Records for the task START

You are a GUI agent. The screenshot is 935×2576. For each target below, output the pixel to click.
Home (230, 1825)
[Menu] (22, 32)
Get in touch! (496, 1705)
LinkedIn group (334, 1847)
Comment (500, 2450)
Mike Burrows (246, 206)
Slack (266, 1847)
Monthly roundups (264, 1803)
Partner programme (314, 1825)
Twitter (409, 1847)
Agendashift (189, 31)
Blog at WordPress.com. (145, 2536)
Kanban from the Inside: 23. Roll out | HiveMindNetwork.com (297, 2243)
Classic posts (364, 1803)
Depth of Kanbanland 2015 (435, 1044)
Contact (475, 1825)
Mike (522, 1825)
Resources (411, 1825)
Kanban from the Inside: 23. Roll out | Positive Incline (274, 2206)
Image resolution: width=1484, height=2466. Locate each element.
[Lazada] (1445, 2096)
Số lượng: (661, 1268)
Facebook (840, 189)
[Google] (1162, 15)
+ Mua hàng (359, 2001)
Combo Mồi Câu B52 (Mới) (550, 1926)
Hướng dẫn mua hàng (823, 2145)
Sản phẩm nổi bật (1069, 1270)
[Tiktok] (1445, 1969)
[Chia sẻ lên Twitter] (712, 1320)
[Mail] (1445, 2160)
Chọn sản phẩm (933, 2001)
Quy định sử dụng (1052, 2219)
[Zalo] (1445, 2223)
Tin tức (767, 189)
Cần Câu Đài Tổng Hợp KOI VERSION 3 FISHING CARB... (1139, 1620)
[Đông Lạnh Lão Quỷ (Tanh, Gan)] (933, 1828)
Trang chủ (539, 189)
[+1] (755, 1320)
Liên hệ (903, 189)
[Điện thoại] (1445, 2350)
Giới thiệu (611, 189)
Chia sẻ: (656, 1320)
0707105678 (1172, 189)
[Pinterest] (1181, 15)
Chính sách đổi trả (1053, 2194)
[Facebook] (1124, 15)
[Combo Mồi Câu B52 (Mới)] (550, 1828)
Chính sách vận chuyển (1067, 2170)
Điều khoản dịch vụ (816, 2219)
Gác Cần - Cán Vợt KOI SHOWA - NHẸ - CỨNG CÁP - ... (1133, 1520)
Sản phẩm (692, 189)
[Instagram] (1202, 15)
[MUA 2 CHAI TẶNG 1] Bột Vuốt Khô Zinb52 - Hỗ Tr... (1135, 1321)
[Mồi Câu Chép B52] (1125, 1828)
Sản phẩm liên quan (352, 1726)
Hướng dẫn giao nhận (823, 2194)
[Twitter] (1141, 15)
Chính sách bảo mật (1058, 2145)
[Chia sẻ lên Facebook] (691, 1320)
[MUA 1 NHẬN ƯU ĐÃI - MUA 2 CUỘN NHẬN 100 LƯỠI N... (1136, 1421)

Records for the task END

■ **Assignment**:
Set down every entry exactly as it appears.

■ **Your solution**:
You are a GUI agent. The screenshot is 935×2576. For each target below, output the pixel to click.
Home (230, 1825)
[Menu] (22, 32)
Get in touch! (496, 1705)
LinkedIn group (334, 1847)
Comment (500, 2450)
Mike Burrows (246, 206)
Slack (266, 1847)
Monthly roundups (264, 1803)
Partner programme (314, 1825)
Twitter (409, 1847)
Agendashift (189, 31)
Blog at WordPress.com. (145, 2536)
Kanban from the Inside: 23. Roll out | HiveMindNetwork.com (297, 2243)
Classic posts (364, 1803)
Depth of Kanbanland 2015 (435, 1044)
Contact (475, 1825)
Mike (522, 1825)
Resources (411, 1825)
Kanban from the Inside: 23. Roll out | Positive Incline (274, 2206)
Image resolution: width=1484, height=2466. Locate each element.
[Lazada] (1445, 2096)
Số lượng: (661, 1268)
Facebook (840, 189)
[Google] (1162, 15)
+ Mua hàng (359, 2001)
Combo Mồi Câu B52 (Mới) (550, 1926)
Hướng dẫn mua hàng (823, 2145)
Sản phẩm nổi bật (1069, 1270)
[Tiktok] (1445, 1969)
[Chia sẻ lên Twitter] (712, 1320)
[Mail] (1445, 2160)
Chọn sản phẩm (933, 2001)
Quy định sử dụng (1052, 2219)
[Zalo] (1445, 2223)
Tin tức (767, 189)
Cần Câu Đài Tổng Hợp KOI VERSION 3 FISHING CARB... (1139, 1620)
[Đông Lạnh Lão Quỷ (Tanh, Gan)] (933, 1828)
Trang chủ (539, 189)
[+1] (755, 1320)
Liên hệ (903, 189)
[Điện thoại] (1445, 2350)
Giới thiệu (611, 189)
Chia sẻ: (656, 1320)
0707105678 (1172, 189)
[Pinterest] (1181, 15)
Chính sách đổi trả (1053, 2194)
[Facebook] (1124, 15)
[Combo Mồi Câu B52 (Mới)] (550, 1828)
Chính sách vận chuyển (1067, 2170)
Điều khoản dịch vụ (816, 2219)
Gác Cần - Cán Vợt KOI SHOWA - NHẸ - CỨNG CÁP - ... (1133, 1520)
Sản phẩm (692, 189)
[Instagram] (1202, 15)
[MUA 2 CHAI TẶNG 1] Bột Vuốt Khô Zinb52 - Hỗ Tr... (1135, 1321)
[Mồi Câu Chép B52] (1125, 1828)
Sản phẩm liên quan (352, 1726)
Hướng dẫn giao nhận (823, 2194)
[Twitter] (1141, 15)
Chính sách bảo mật (1058, 2145)
[Chia sẻ lên Facebook] (691, 1320)
[MUA 1 NHẬN ƯU ĐÃI - MUA 2 CUỘN NHẬN 100 LƯỠI N... (1136, 1421)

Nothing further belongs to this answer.